## Work item
Beginning at the line that mentions "Task: Click the 25/4/2020 date for ReadMe.txt", retype the rest of the records below exactly. Pictures are not part of the copy.

## Extracted entries
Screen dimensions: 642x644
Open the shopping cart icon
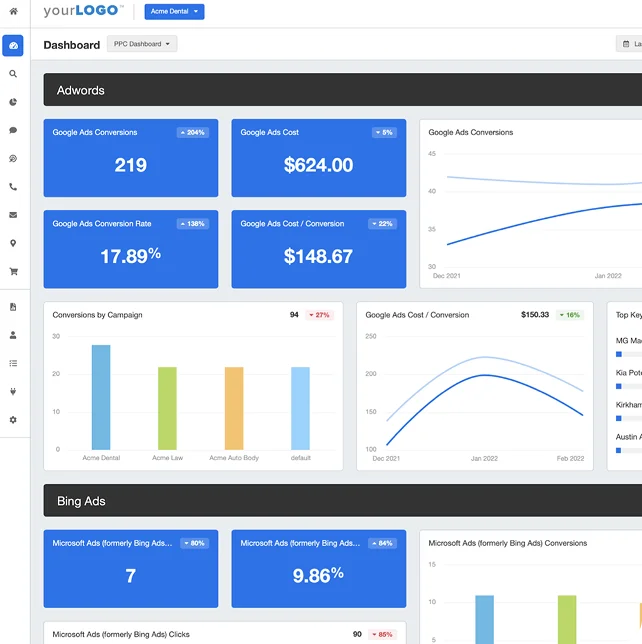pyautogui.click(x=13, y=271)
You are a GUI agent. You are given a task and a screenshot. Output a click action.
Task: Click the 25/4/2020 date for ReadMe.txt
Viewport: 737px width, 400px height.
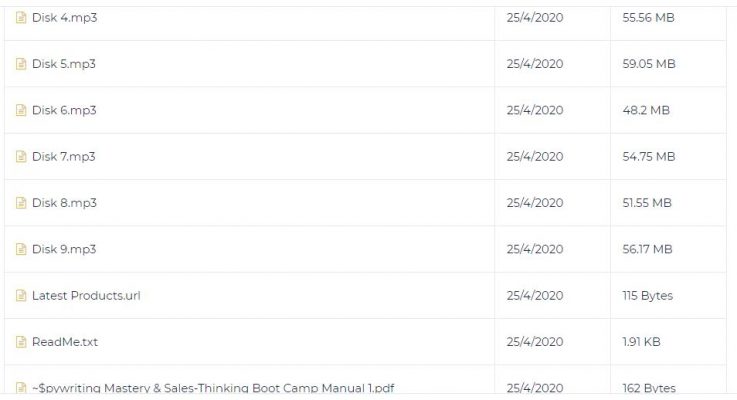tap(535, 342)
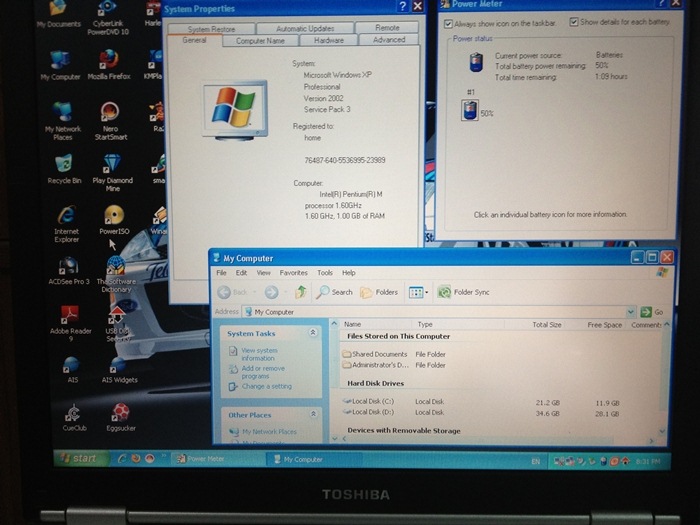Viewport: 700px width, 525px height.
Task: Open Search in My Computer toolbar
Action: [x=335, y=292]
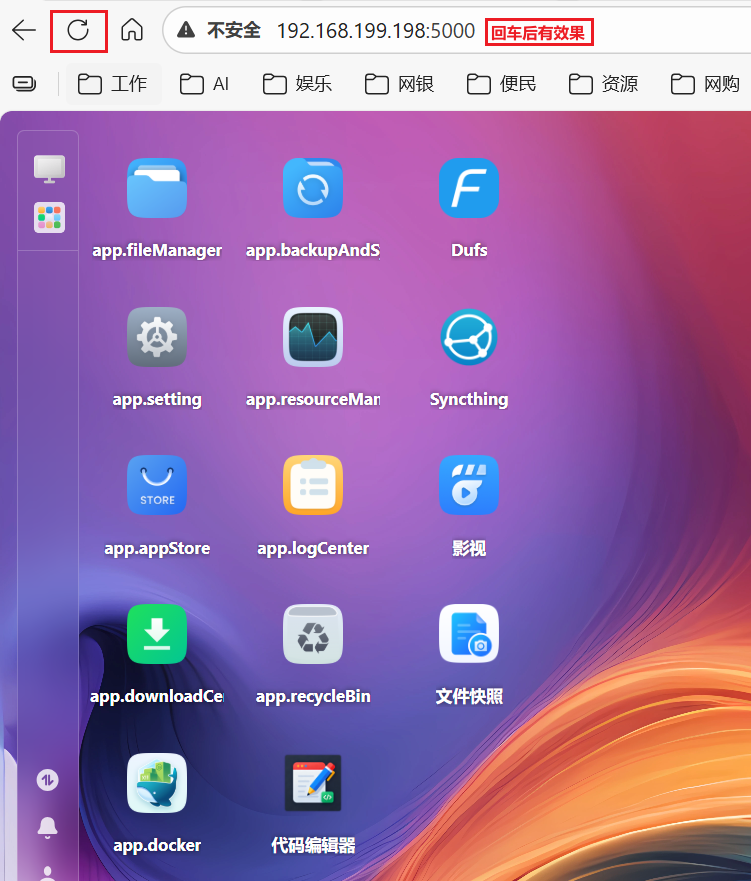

## Solution for this task
Task: Click the 25/4/2020 date for ReadMe.txt
Viewport: 737px width, 400px height.
tap(535, 342)
Viewport: 700px width, 525px height.
Task: Open Search in My Computer toolbar
Action: [x=335, y=292]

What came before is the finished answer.